**REQUIREMENT**: Gather every line of the listing below that contains the word "Select". Case counts.

**Stored data entries**:
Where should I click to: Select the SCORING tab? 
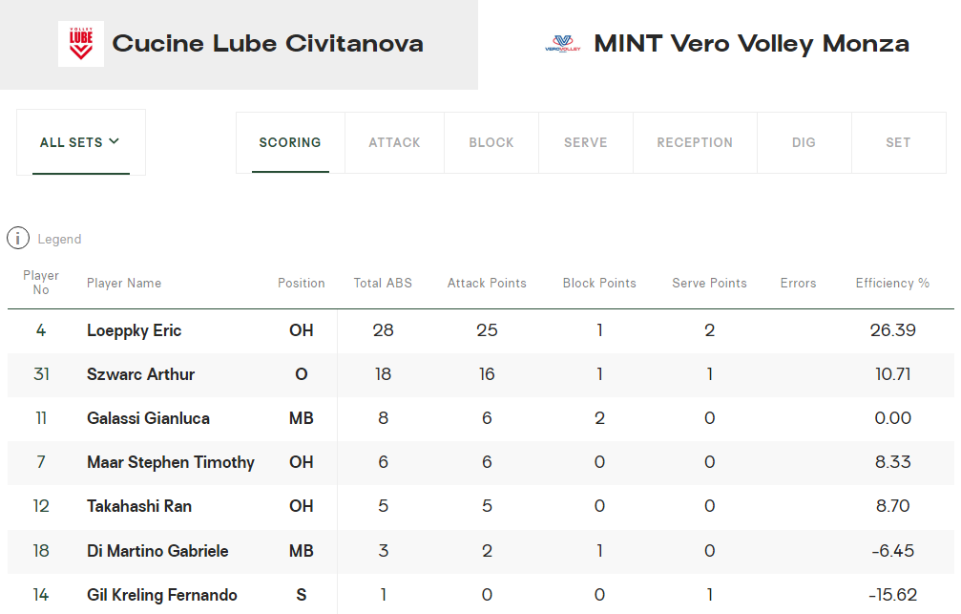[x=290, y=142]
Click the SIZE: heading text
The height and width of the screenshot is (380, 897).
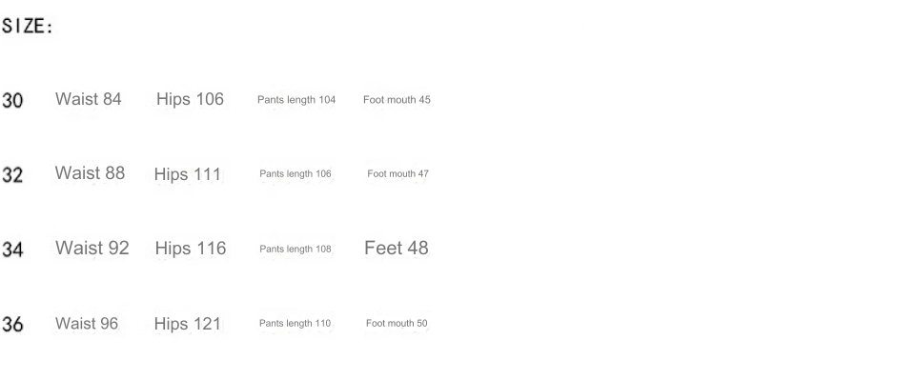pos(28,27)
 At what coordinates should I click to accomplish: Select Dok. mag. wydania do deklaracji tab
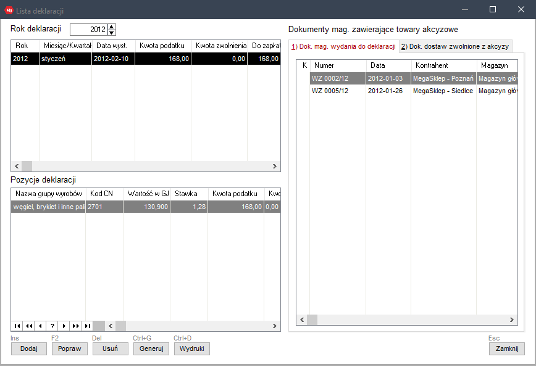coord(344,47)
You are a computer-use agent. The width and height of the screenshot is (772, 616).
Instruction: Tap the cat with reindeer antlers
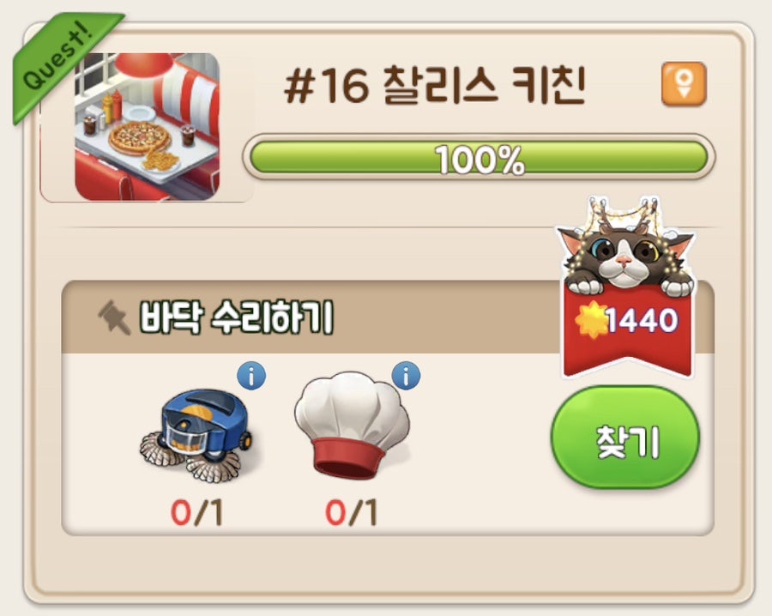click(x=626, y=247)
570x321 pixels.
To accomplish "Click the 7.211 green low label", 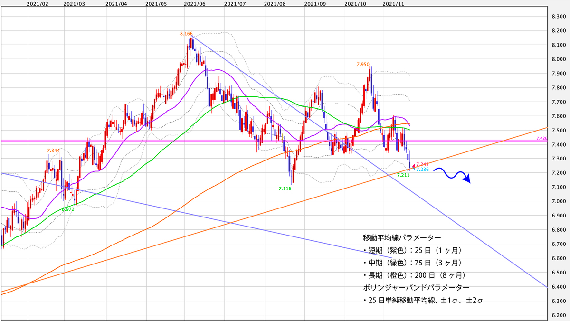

**RESULT**:
Where should I click to: Select the SCORING tab? 
 At what coordinates should I click to accomplish: Select Dok. mag. wydania do deklaracji tab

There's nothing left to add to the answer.